Your objective: Where does the word "Given" show up in the data? Please find each such line and copy it.

+++ Input for this task +++

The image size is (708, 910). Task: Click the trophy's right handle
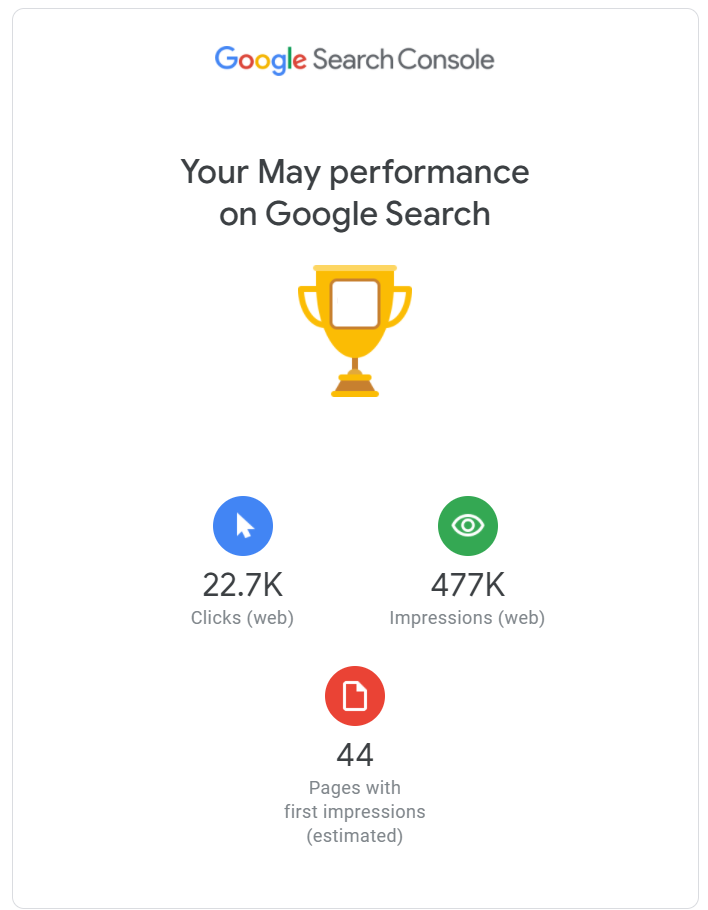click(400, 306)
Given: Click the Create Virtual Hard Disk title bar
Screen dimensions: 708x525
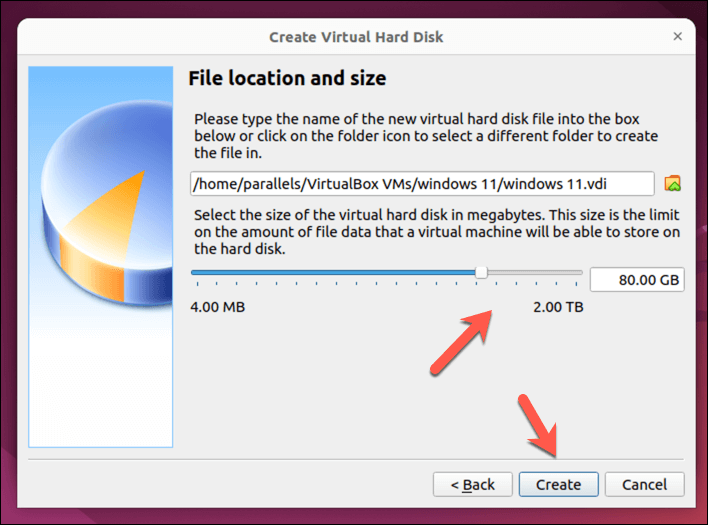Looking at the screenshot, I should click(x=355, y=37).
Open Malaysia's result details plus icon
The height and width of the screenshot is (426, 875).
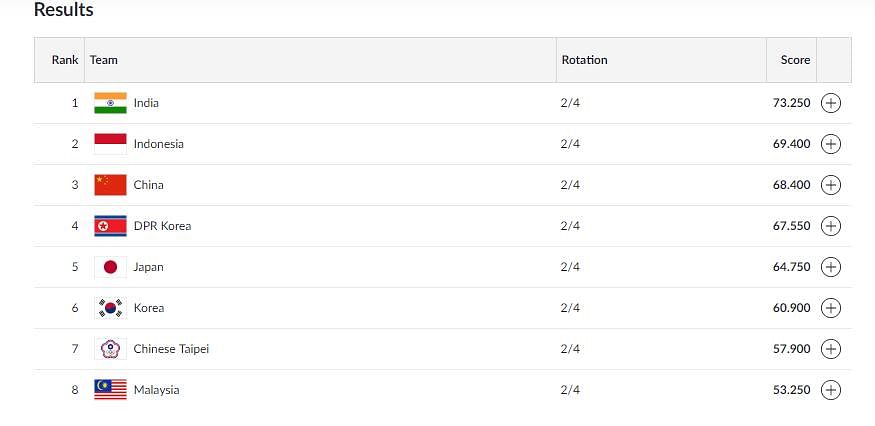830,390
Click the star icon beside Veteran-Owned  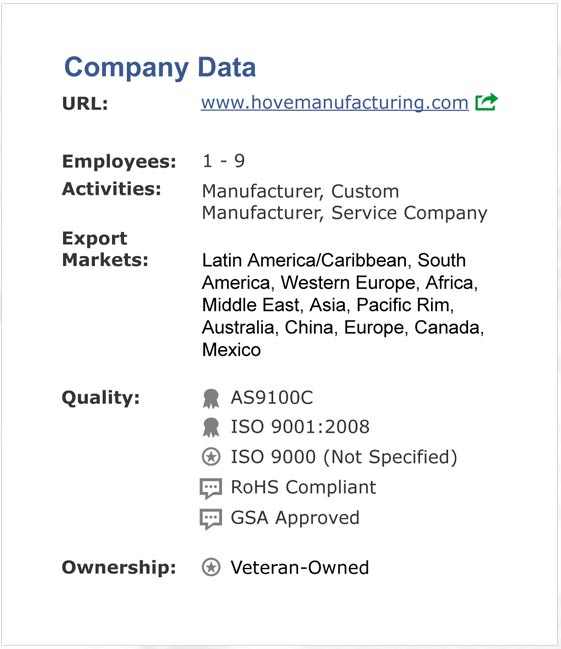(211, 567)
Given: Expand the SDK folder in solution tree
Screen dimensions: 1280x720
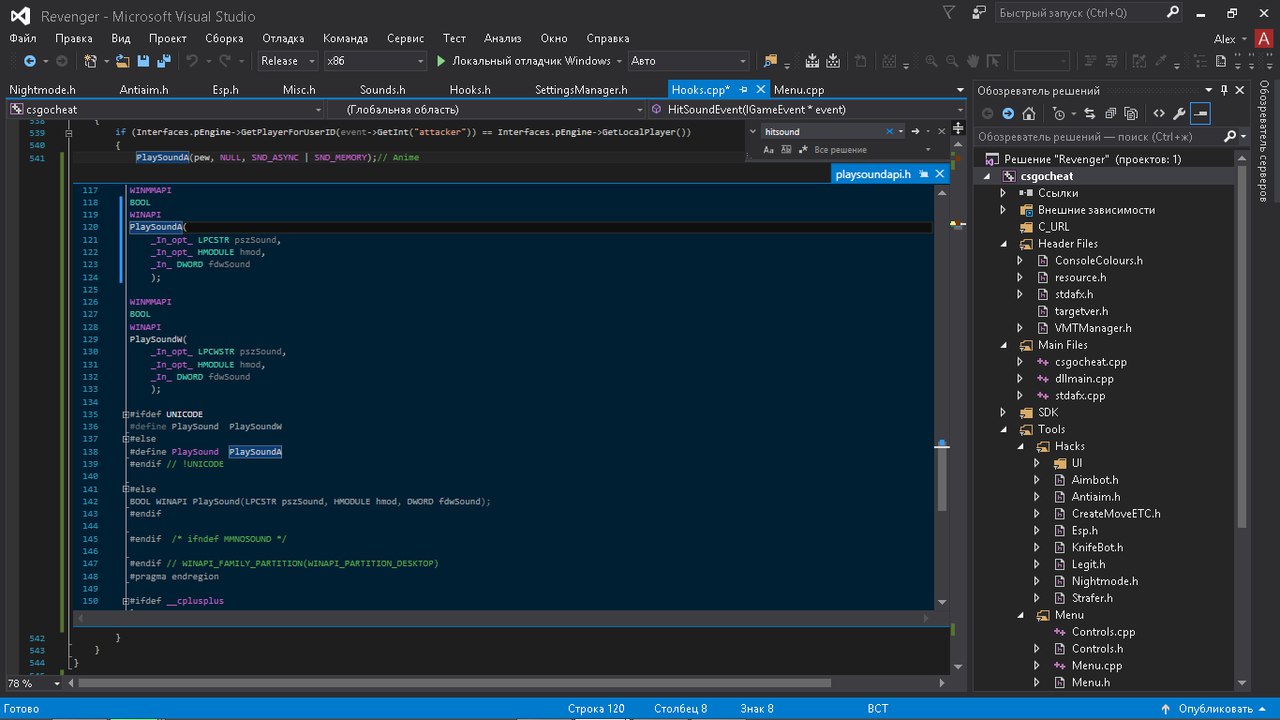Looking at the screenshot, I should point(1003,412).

+++

Answer section:
Given: Click the Create Virtual Hard Disk title bar
Given: Expand the SDK folder in solution tree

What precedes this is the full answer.